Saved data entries
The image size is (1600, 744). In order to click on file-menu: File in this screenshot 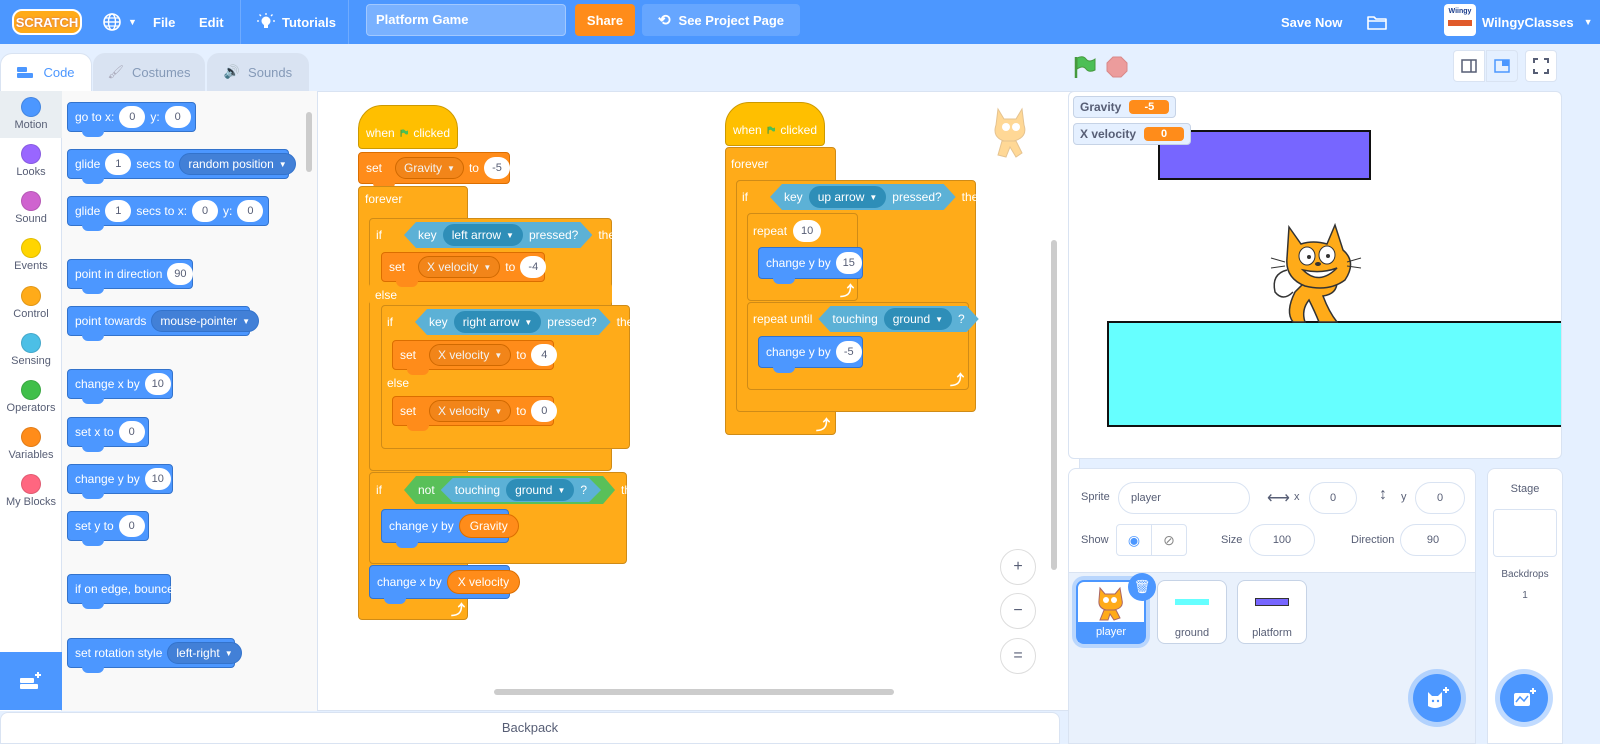, I will do `click(164, 22)`.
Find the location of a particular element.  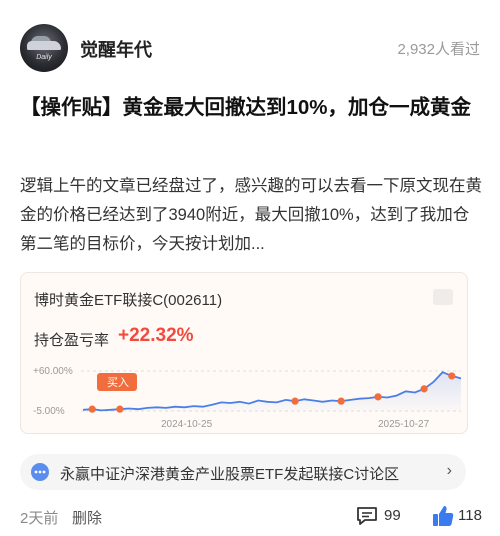

x-label-end: 2025-10-27 is located at coordinates (404, 424).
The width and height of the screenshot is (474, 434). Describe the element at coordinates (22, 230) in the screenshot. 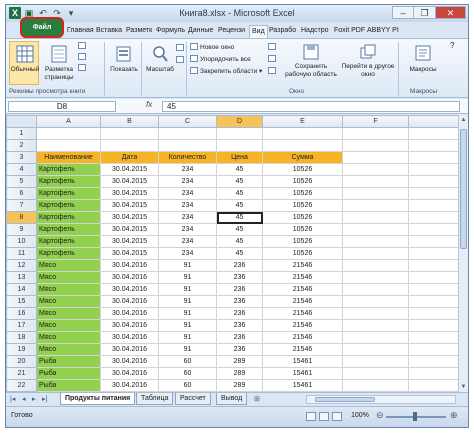

I see `row-header: 9` at that location.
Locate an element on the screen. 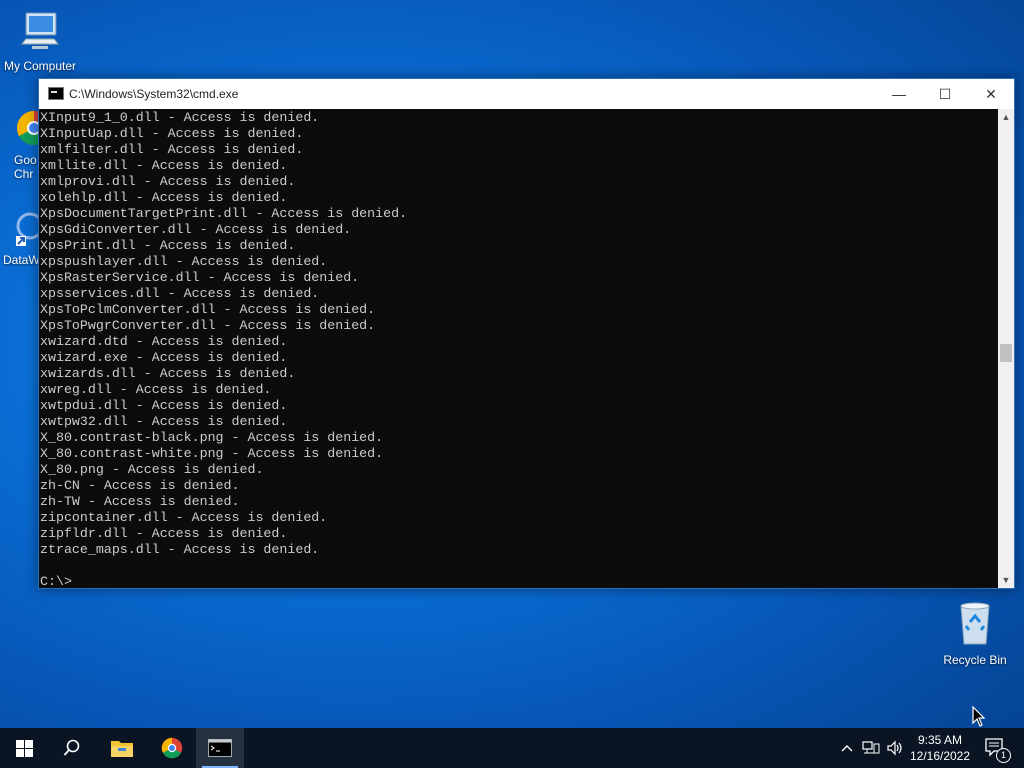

**What is needed**
Retype the rows from the line containing "Find the location of a particular element." through the end of the rows, leaving out the pictures.

**Response area**
Find the location of a particular element.  

x-label-end: 2025-10-27 is located at coordinates (404, 424).
The width and height of the screenshot is (474, 434). Describe the element at coordinates (22, 230) in the screenshot. 

I see `row-header: 9` at that location.
Locate an element on the screen. 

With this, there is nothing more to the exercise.